Stella McCartney hopes her children will "do good and change the planet".
The 50-year-old fashion designer, animal rights campaigner and environmentalist has been impressed by the next generation, who continue to turn up to protests across the world amid the climate crisis, and she hopes her own youngsters - Miller, Beckett, Bailey and Reiley - will follow in her activist footsteps.
Speaking to The Daily Telegraph newspaper, Stella said: “They’re the future, it’s our responsibility to safeguard the planet for them. They’re also the only hope we have. They’re fighting for their right to have life on earth and if they have to sit on the street and make someone late for school or late for work then you know what, it’s worth it. I think the next generation is very impressive.”
Of her own brood - whom she has with publisher husband Alasdhair Willis - she said: “Oh God, well I’ve got four children, so you can’t ask me that."
She then quipped: "That wasn’t very sustainable of me ... But I’m hoping that my children will do good and change the planet.”
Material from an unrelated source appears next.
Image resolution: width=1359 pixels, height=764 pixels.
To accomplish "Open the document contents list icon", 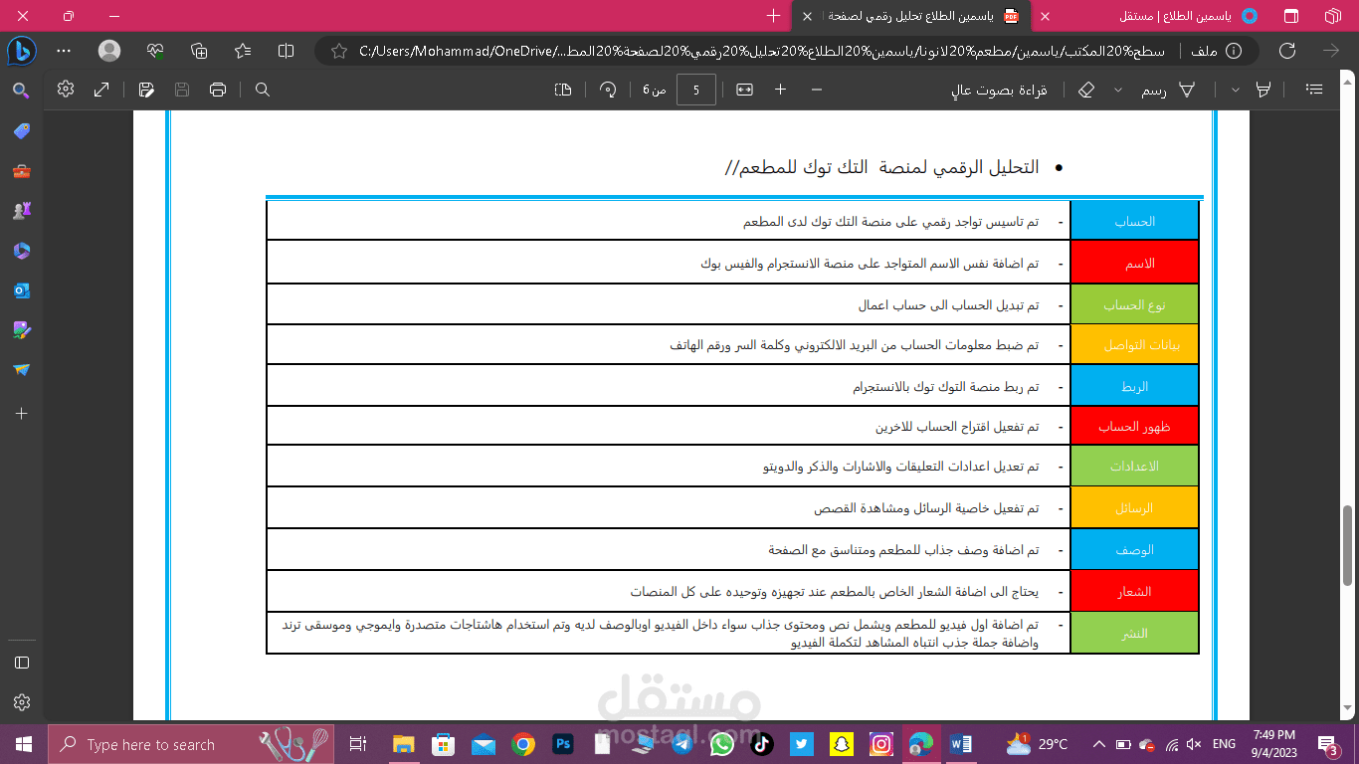I will [x=1314, y=89].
The mother-of-four - who is the daughter of Beatles legend Sir Paul McCartney and his late ex-wife Linda - this week begged for fur to be banned amid the COP26 UN climate conference.
And as COP26 got underway in Glasgow, Stella opened the 'Future of Fashion: An innovation conversation with Stella McCartney' exhibit at the Scottish city's Kelvingrove Art Gallery and Museum this week, which she attended to call for legislation to be created to stop animals being culled for fashion.
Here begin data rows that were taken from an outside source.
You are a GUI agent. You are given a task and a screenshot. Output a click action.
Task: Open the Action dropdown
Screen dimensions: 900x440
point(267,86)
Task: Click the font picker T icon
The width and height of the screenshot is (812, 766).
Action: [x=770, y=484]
Speaking at the launch, she said: “I'm here today because I'm begging for policy to be put in place for the fashion industry."
Stella also called on fast-fashion retailers to cut their produce to help flatten their carbon footprint, and she insisted it's still possible to have "a sexy, well-designed" product and make money with a "cleaner, more sustainable" approach.
She explained: “Fast fashion [brands] obviously need to reduce what they produce.
“I want to show my industry that you can have a business model in working in a cleaner, more sustainable way. You don't have to kill and don't have to cut down rainforests, and you can have a sexy, well-designed, lasting, beautiful bag. I'm here to show that you can still make money.”
Stella said those who are "killing animals" and "cutting down our rainforests" have blood on their hands and should feel guilty.
She added: “There's this kind of mindset, that killing animals just for handbags, slaughtering them, skinning them, cutting down our rainforests is fine, that's capitalism, and that's how we should make money. I'm like - that should be guilt, you should feel bad when you work in that way.”
Stella met with Prince Charles and Hollywood actor Leonardo DiCaprio at the event, before she took part in a discussion with industry experts about ending the use of fur and animal leather.